▶ Exercise objective
Up to and including the line that holds "Master Of Pharmacy (25, 2391)", copy every line of the records below exactly, starting at the first; leave pictures out.

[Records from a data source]

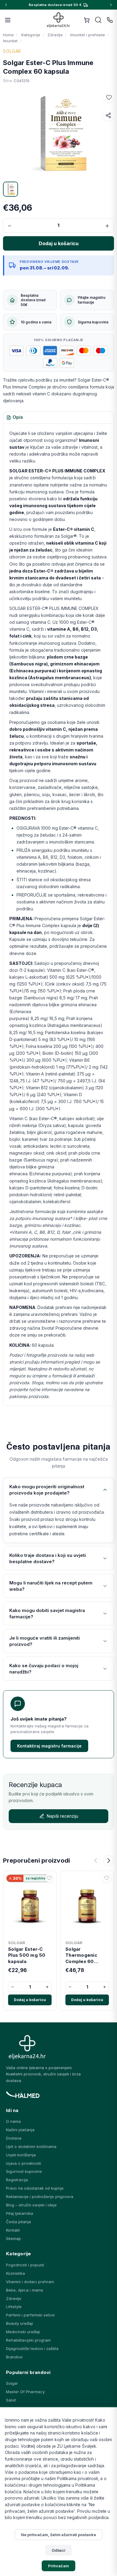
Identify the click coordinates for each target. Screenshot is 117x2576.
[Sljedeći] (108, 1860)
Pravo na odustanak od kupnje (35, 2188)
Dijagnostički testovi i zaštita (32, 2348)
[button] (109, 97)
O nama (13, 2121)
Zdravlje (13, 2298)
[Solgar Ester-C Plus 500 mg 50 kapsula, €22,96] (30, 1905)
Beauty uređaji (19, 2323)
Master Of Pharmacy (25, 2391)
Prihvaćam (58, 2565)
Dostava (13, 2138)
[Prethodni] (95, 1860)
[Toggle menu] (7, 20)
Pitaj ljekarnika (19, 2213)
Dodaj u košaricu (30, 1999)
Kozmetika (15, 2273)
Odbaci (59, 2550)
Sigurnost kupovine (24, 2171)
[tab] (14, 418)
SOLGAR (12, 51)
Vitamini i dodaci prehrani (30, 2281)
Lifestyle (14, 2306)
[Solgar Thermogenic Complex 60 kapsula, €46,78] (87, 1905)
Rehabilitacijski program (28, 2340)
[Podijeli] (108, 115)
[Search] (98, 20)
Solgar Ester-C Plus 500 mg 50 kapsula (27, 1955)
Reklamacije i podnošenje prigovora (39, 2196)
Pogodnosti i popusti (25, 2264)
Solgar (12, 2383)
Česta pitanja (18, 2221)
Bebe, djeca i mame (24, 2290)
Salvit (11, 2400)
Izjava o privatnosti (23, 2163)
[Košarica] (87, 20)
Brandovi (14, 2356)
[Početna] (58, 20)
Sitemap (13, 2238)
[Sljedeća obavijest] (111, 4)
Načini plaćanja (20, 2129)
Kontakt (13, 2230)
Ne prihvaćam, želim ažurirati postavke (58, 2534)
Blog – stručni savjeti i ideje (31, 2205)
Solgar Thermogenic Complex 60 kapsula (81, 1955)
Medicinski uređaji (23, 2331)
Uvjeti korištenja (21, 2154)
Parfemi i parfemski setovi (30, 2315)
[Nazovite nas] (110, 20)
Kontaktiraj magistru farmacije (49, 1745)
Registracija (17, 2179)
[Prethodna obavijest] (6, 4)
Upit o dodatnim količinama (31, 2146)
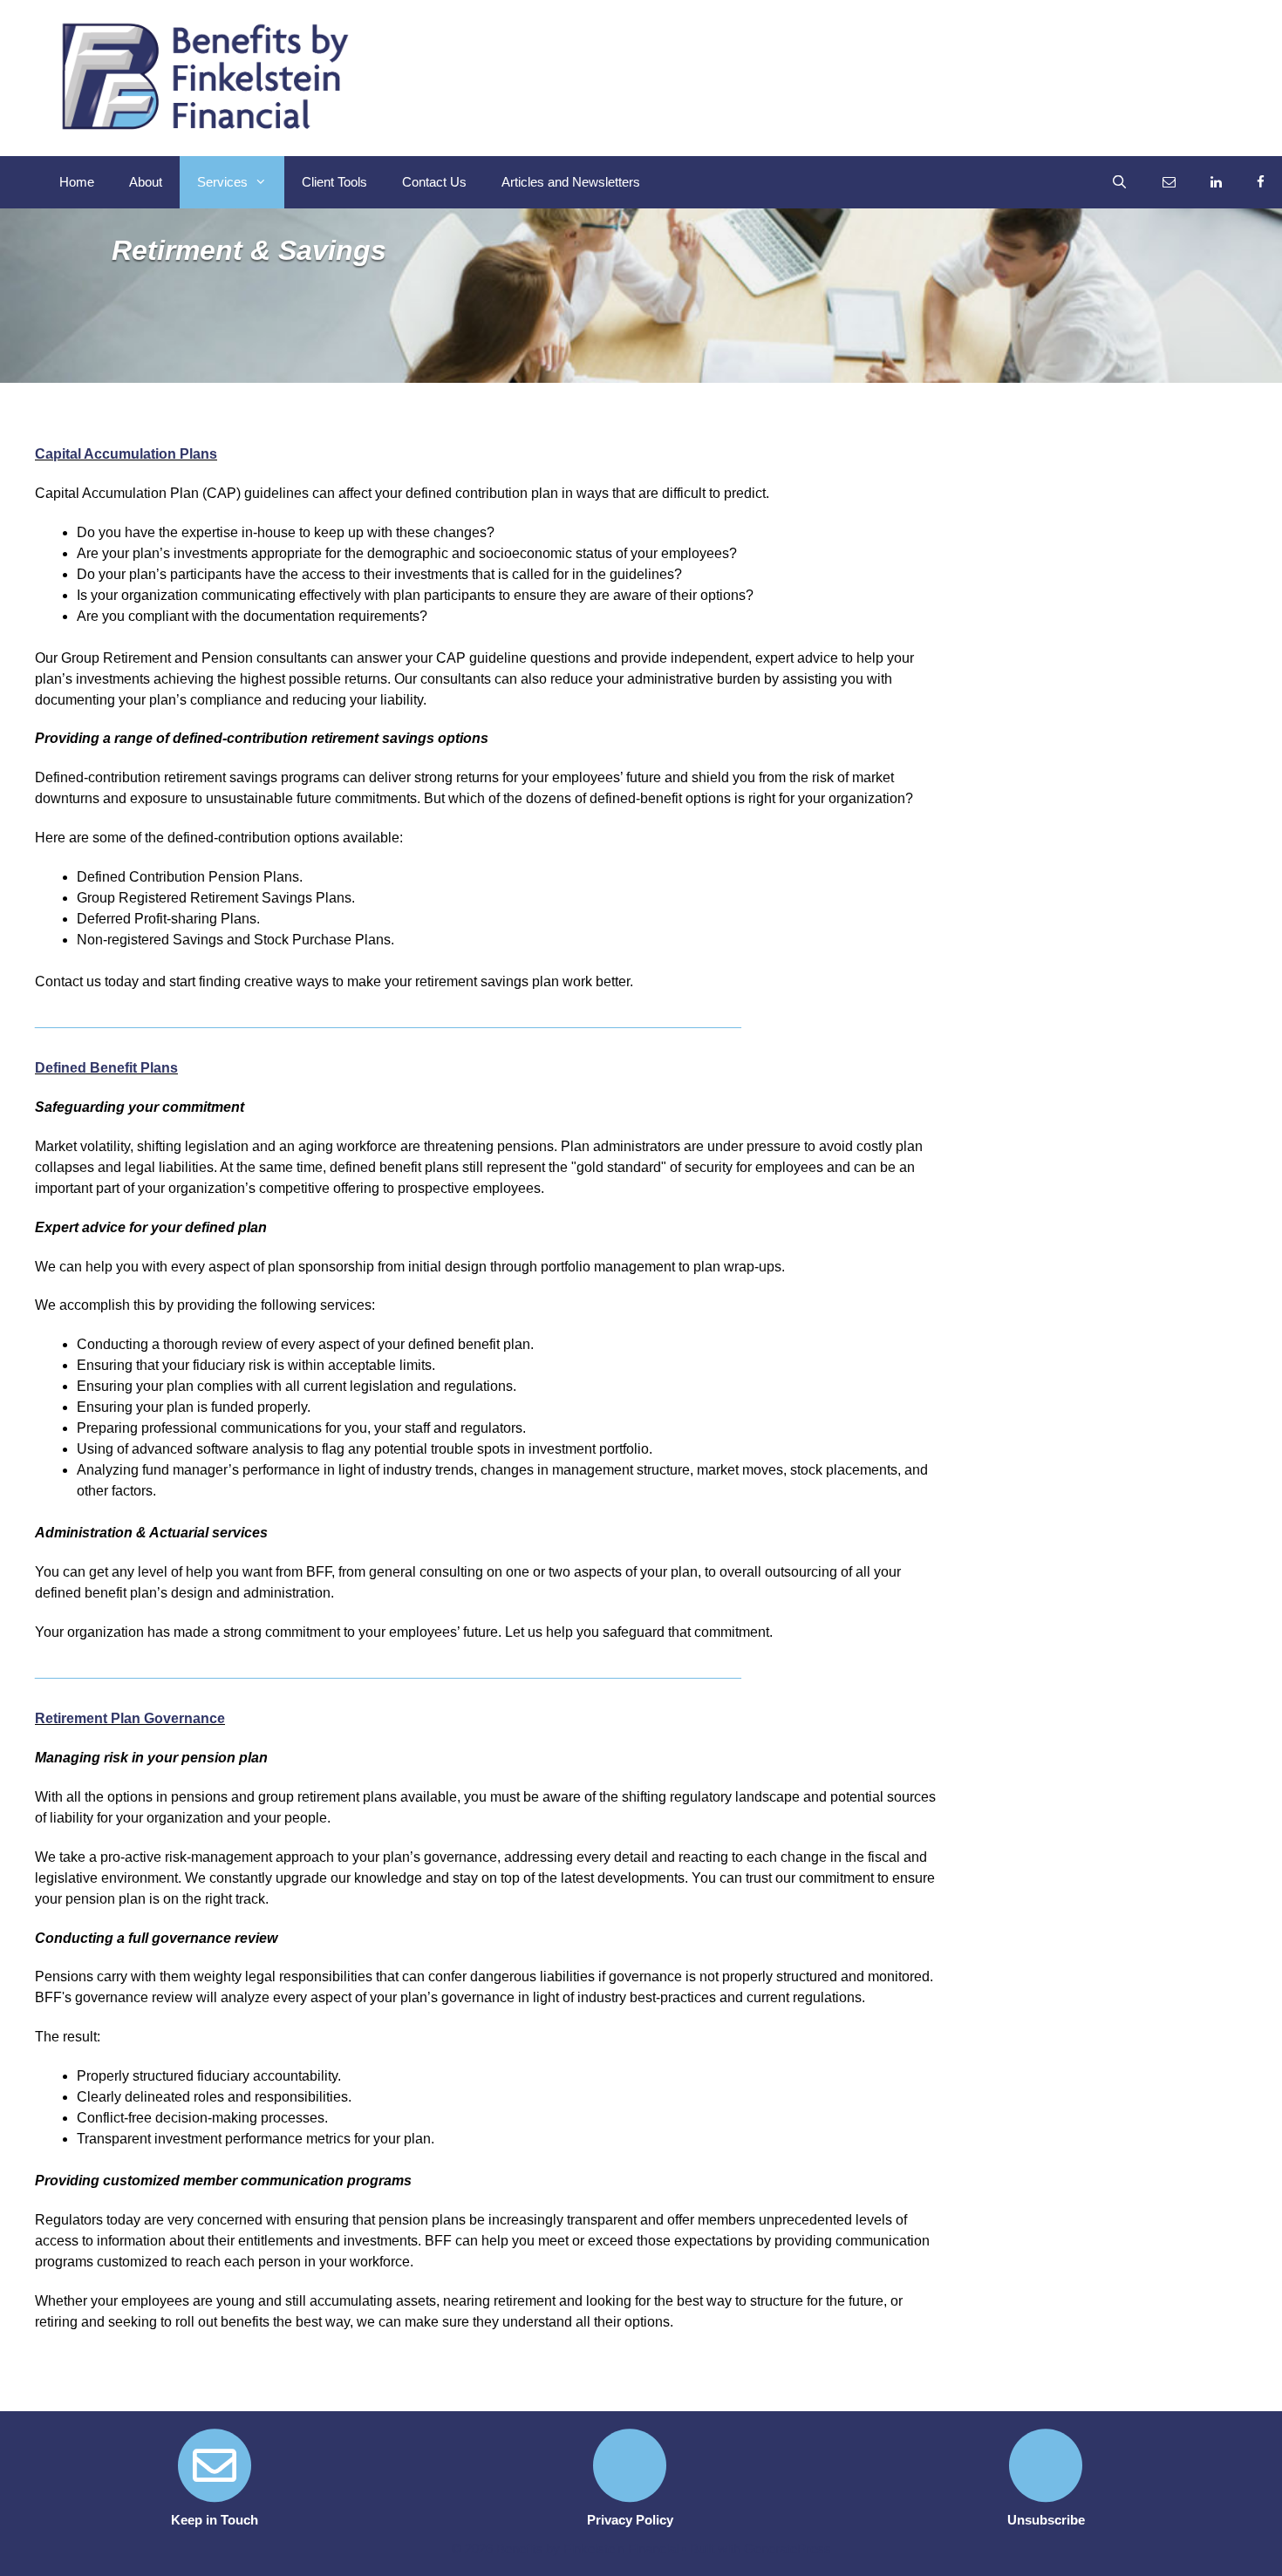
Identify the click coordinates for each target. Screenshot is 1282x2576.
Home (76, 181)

▶ The answer
Identify the click coordinates for each target. Screenshot is 117x2576.
[Sljedeći] (108, 1860)
Pravo na odustanak od kupnje (35, 2188)
Dijagnostički testovi i zaštita (32, 2348)
[button] (109, 97)
O nama (13, 2121)
Zdravlje (13, 2298)
[Solgar Ester-C Plus 500 mg 50 kapsula, €22,96] (30, 1905)
Beauty uređaji (19, 2323)
Master Of Pharmacy (25, 2391)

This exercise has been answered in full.